Rozważanie na XXXIV Niedzielę Zwykłą Rok B – Uroczystość Chrystusa Króla
Uroczystość Chrystusa Króla, Rok B
(J 18, 33b-37)
Ewangelia ostatniej niedzieli roku liturgicznego, Uroczystości Chrystusa Króla, to dialog Jezusa z Piłatem. Pytania Piłata wynikają po części z oskarżenia, jakie wnieśli przeciw Jezusowi Żydzi, po części z ciekawości i osobistej fascynacji Piłata osobą więźnia. Odpowiedzi Jezusa wykraczają daleko poza ich zakres i wyobraźnię pytającego. Są światłem na rzeczywistość królowania Boga w świecie.
Pierwsza odpowiedź Jezusa wskazuje na najważniejszą płaszczyznę Jego królowania, która rozgrywa się na poziomie osobistej relacji. «Czy to mówisz od siebie, czy też inni powiedzieli ci o Mnie?» odpowiada Jezus pytaniem na pytanie o to, czy jest królem żydowskim. Nie mają sensu teoretyczne rozważania na ten temat, jeśli człowiek nie mierzy się osobiście z tym pytaniem. Cóż stąd, jaką odpowiedź dadzą teologowie, filozofowie, jacyś hierarchowie czy przywódcy, jeśli pozostanie ono dla konkretnego człowieka zagadnieniem teoretycznym. Nic tu nie zmienią uroczyste akty intronizacyjne, obwoływanie Go królem tego czy innego narodu, nawet świata, jeśli człowiek nie postawi sobie w sercu tego pytania i nie podejmie trudu, aby na nie odpowiedzieć.

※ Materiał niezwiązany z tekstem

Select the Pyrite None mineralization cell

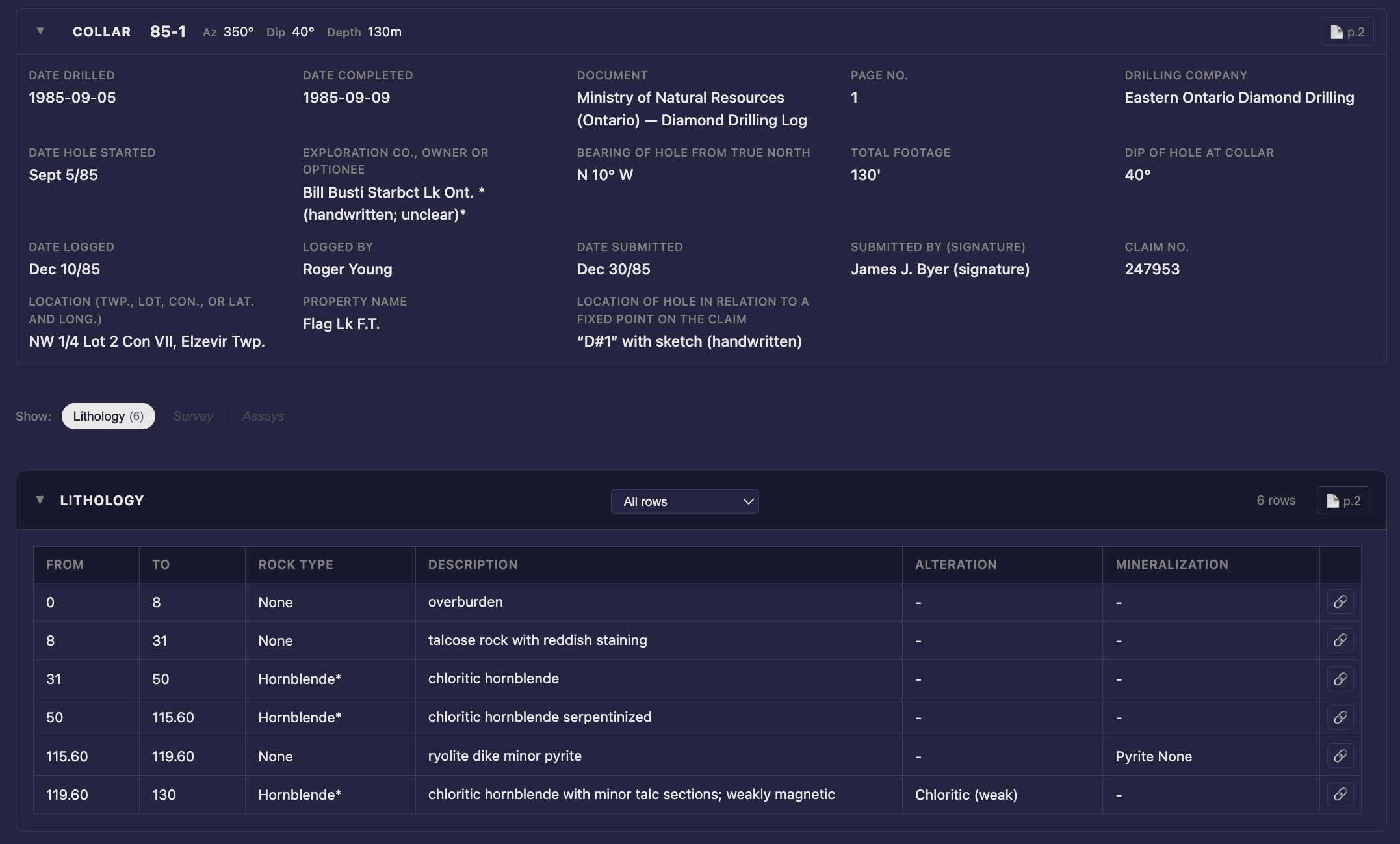1154,756
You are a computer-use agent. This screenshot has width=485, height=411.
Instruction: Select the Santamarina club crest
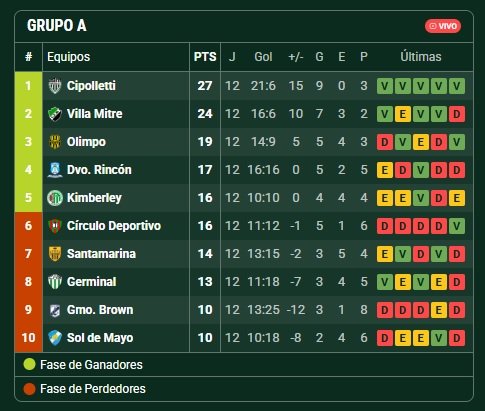point(55,254)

Odpowiedź Jezusa na pytanie Piłata «Co uczyniłeś?» również wymaga zastanowienia: «Królestwo moje nie jest z tego świata… ». Pan Jezus odcina się wyraźnie od politycznych wyobrażeń, jakie mieli na ten temat Żydzi. Wskazuje jasno, że nie jest uzurpatorem ziemskiej władzy. Nikomu nie zagraża, nikogo nie pozbawia poddanych, posiadłości, ani wpływów. Wszystko, czego dotąd dokonał, zmierzało do ukazania ludziom, w szczególności uczniom, przestrzeni duchowej (królestwa niebieskiego), która istnieje w zupełnie innym wymiarze niż ludzkie układy władzy. Tak więc słudzy Jego królestwa nie działają na sposób ziemskich królestw: nie zakładają dywizji, bojówek, jakichkolwiek formacji zbrojnych, nie stosują przemocy, nie biją się w obronie swoich racji. Patrząc po ludzku, to królestwo jest bezbronne. Ale paradoksalnie właśnie dlatego, że takie jest, pozostaje niezwyciężone: ono nie jest stąd, jest poza zasięgiem ziemskiej władzy i ludzkich układów.
W końcu słyszymy też jednoznaczne stwierdzenie Jezusa «Tak, jestem królem». Dodaje jeszcze wyjaśnienie, definiujące swoje królestwo, jako królestwo prawdy. Wielu jest takich, którzy mianują siebie znawcami i obrońcami prawdy, i z tej pozycji zawłaszczają sobie Chrystusa Króla, a na bliźnich patrzą z pogardliwą wyższością. Jezus faktycznie przyszedł na świat, aby objawić Prawdę, ale to oznacza, że nikt z nas, ludzi nie ma na Prawdę patentu. Ci, którzy dają wiarę świadectwu Jezusa, nie stają się odtąd posiadaczami Prawdy. Prawdą jest Jezus, jak więc można uznać siebie, za godnego o Niej rozsądzać? Słuchając głosu Jezusa, otwierając się na Jego Prawdę możemy jedynie z pokorą szukać drogi posłuszeństwa.
Skoro czcimy dzisiaj Jezusa Chrystusa Króla Wszechświata, to popatrzmy na praktykę codzienności własnego życia z pytaniem, czy jest On królem również w moim życiu. Czy szanuję zasady Jego królestwa, czy może próbuję narzucić Mu własne? Czy szukam Go, jako jedynej Prawdy, czy mam swoją własną?